Pantau - Olimpiade 2024 di Paris telah mencatatkan dirinya sebagai salah satu edisi paling kontroversial dalam sejarah perhelatan olahraga internasional ini.
Sejak awal pelaksanaan, berbagai kontroversi telah mencuat, mulai dari acara pembukaan yang diperdebatkan, kondisi Sungai Seine yang belum sepenuhnya steril, hingga larangan berhijab bagi atlet muslimah.
Komite Olimpiade Internasional (IOC) telah diminta untuk merekomendasikan kepada pihak berwenang di Prancis agar mencabut larangan berhijab.

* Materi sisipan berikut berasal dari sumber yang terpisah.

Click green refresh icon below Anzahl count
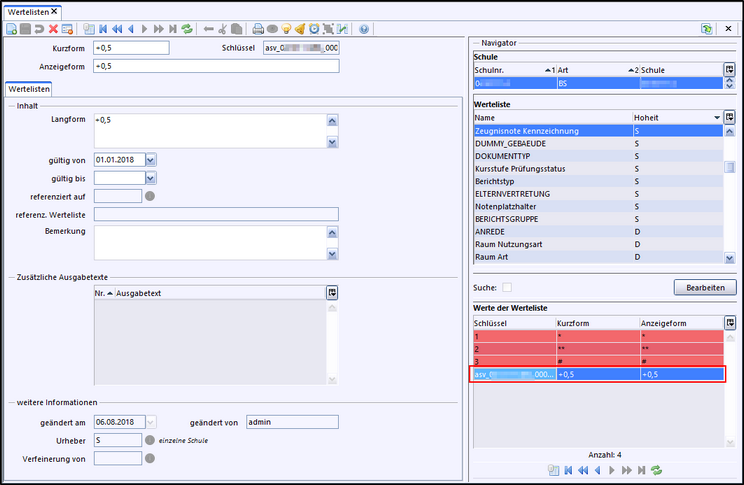coord(657,469)
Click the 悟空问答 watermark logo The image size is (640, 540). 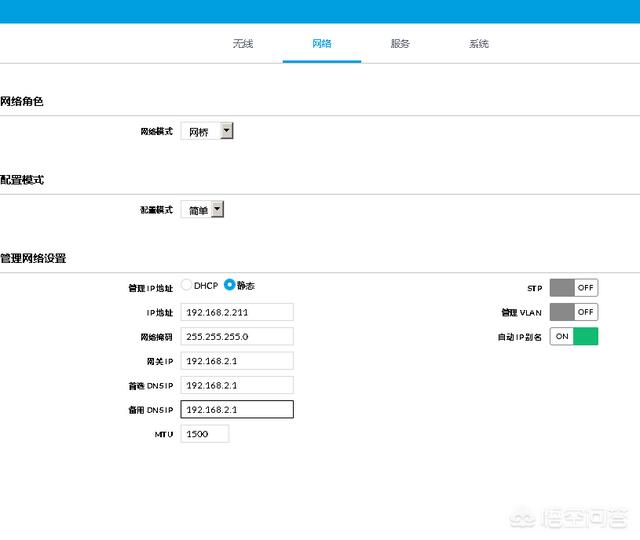coord(570,517)
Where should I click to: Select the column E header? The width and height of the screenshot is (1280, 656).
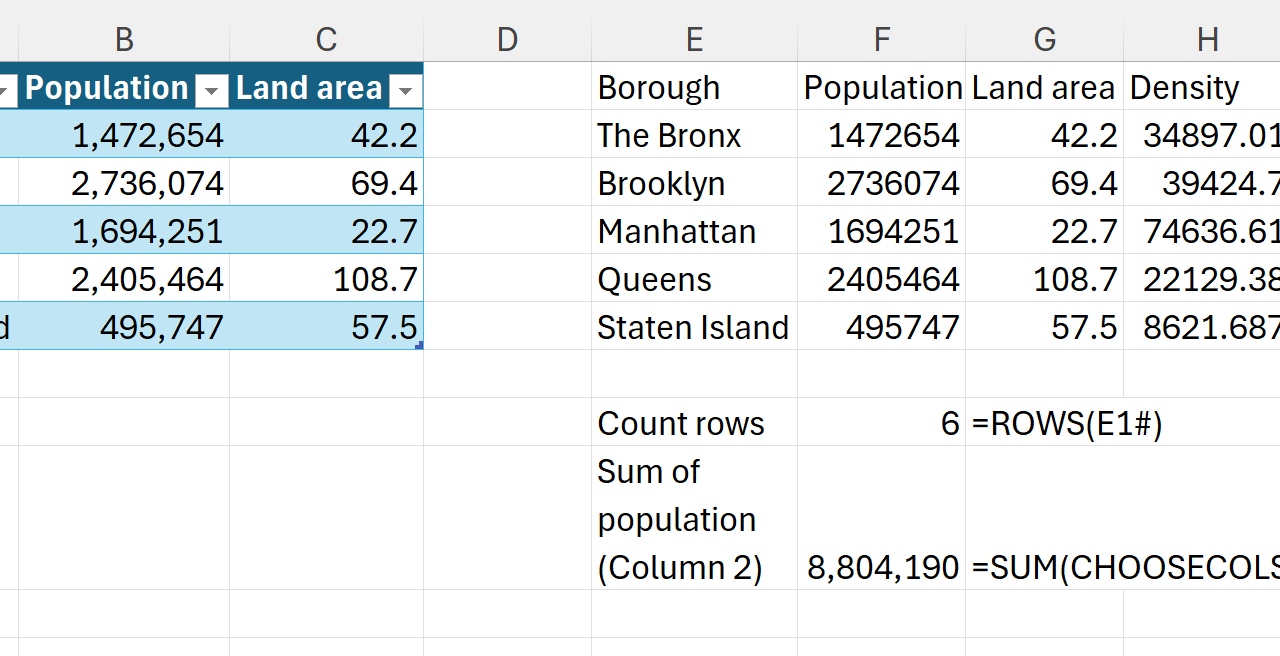694,40
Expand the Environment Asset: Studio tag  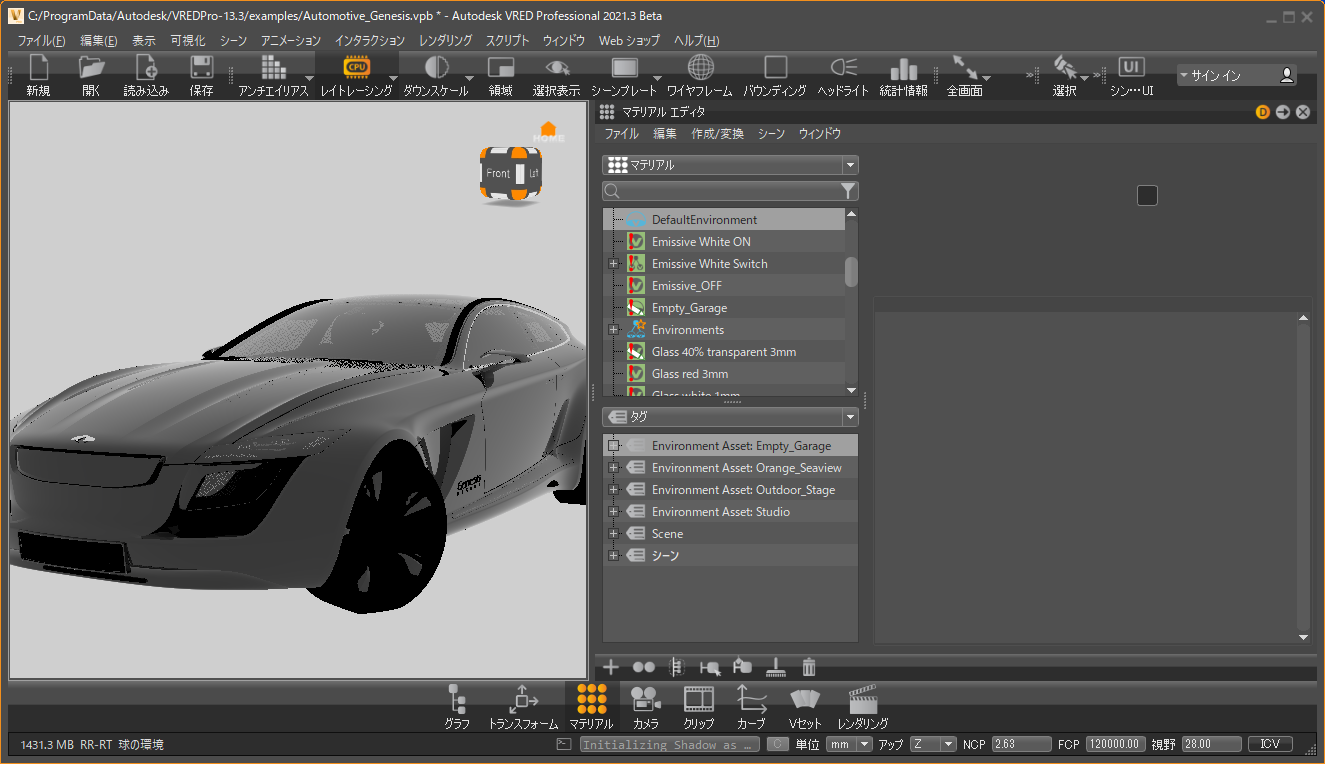[613, 512]
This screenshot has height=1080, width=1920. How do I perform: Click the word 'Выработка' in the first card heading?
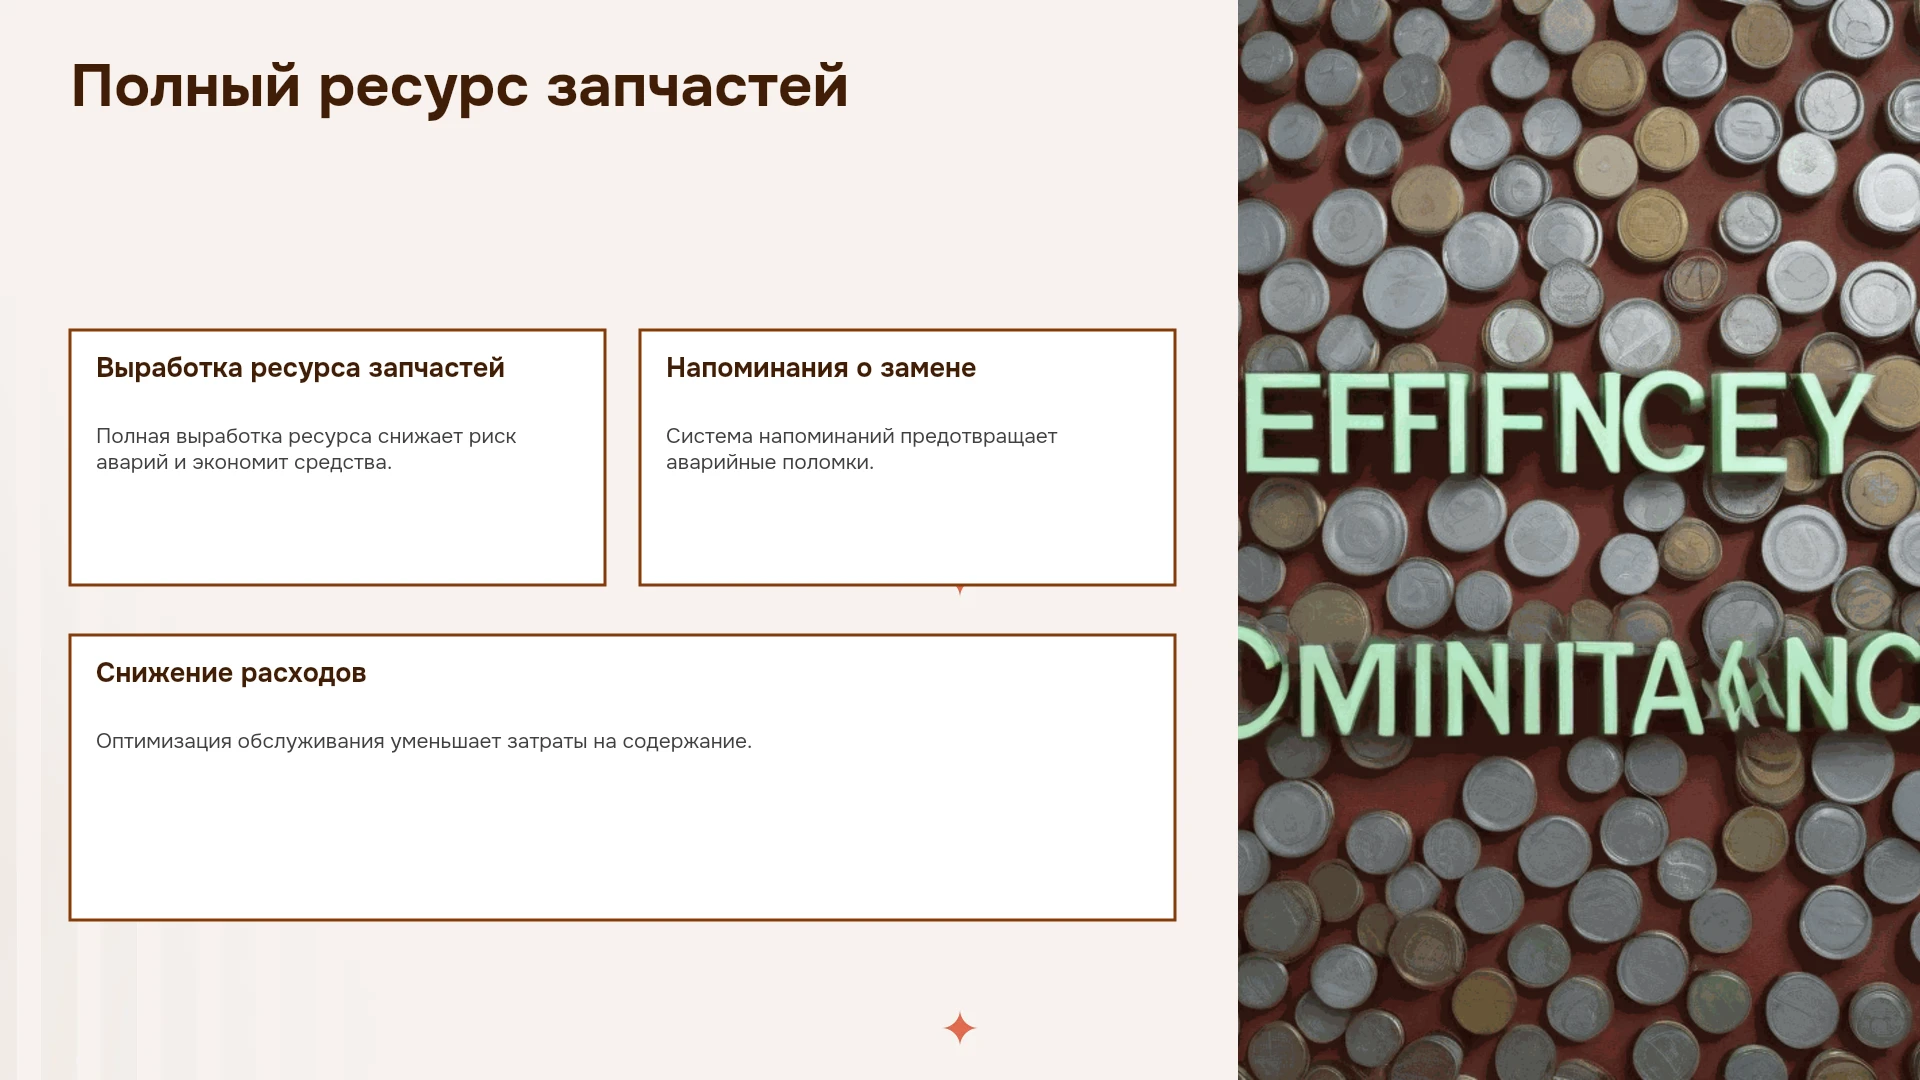coord(169,368)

Hal ini berkaitan erat dengan Piagam Olimpiade yang menjunjung tinggi prinsip nondiskriminasi.
Butir 4 dari Prinsip-Prinsip Fundamental Olimpiade menyatakan bahwa setiap individu harus memiliki akses terhadap olahraga tanpa diskriminasi dalam bentuk apa pun yang berkaitan dengan hak asasi manusia yang diakui secara internasional.
"Setiap individu harus memiliki akses terhadap olahraga, tanpa diskriminasi dalam bentuk apa pun sehubungan dengan hak asasi manusia yang diakui secara internasional dalam kewenangan Olympic Movement," demikian bunyi Fundamental Principles of Olympism, butir 4, dalam Piagam Olimpiade.
Terdapat enam kata 'diskriminasi' dalam Piagam Olimpiade yang merujuk pada hak setiap manusia, termasuk atlet, untuk terlibat secara utuh tanpa memandang ras, warna kulit, jenis kelamin, orientasi seksual, bahasa, agama, pendapat politik atau lainnya, asal usul kebangsaan atau sosial, properti, kelahiran atau status lainnya (butir 6).
Paris 2024 diharapkan menjadi perayaan spektakuler yang mengedepankan persatuan dan keragaman budaya melalui partisipasi para atlet dari berbagai latar belakang.
Namun, semangat kompetisi ini dibayangi oleh kontroversi sosial yang signifikan, terutama mengenai larangan Prancis terhadap hijab atau jilbab.
Larangan ini telah memicu perdebatan lebih luas tentang ekspresi agama dan budaya, serta dialog global mengenai hak dan kebebasan individu.
Pada September 2023, Menteri Olahraga Prancis, Amelie Oudea-Castera, menyatakan bahwa pemerintah menentang pemakaian simbol agama apa pun selama acara olahraga.
Menurutnya, larangan tersebut dimaksudkan untuk menciptakan netralitas dan menegaskan status Prancis sebagai negara sekuler dan liberal.
"Apa maksudnya? Itu berarti larangan terhadap segala jenis dakwah. Itu berarti netralitas mutlak dalam pelayanan publik. Atlet Prancis tidak diperbolehkan mengenakan penutup kepala," kata Oudea-Castera kepada televisi France 3.
Kontroversi ini menimbulkan pertanyaan besar tentang bagaimana Olimpiade, yang seharusnya menjadi ajang perayaan keberagaman dan inklusivitas, dapat mengakomodasi nilai-nilai universal tersebut dalam konteks peraturan dan kebijakan negara tuan rumah.
Semangat Olimpiade yang seharusnya mendorong persahabatan, solidaritas, dan fair play kini diuji oleh kebijakan yang dianggap diskriminatif oleh sebagian kalangan.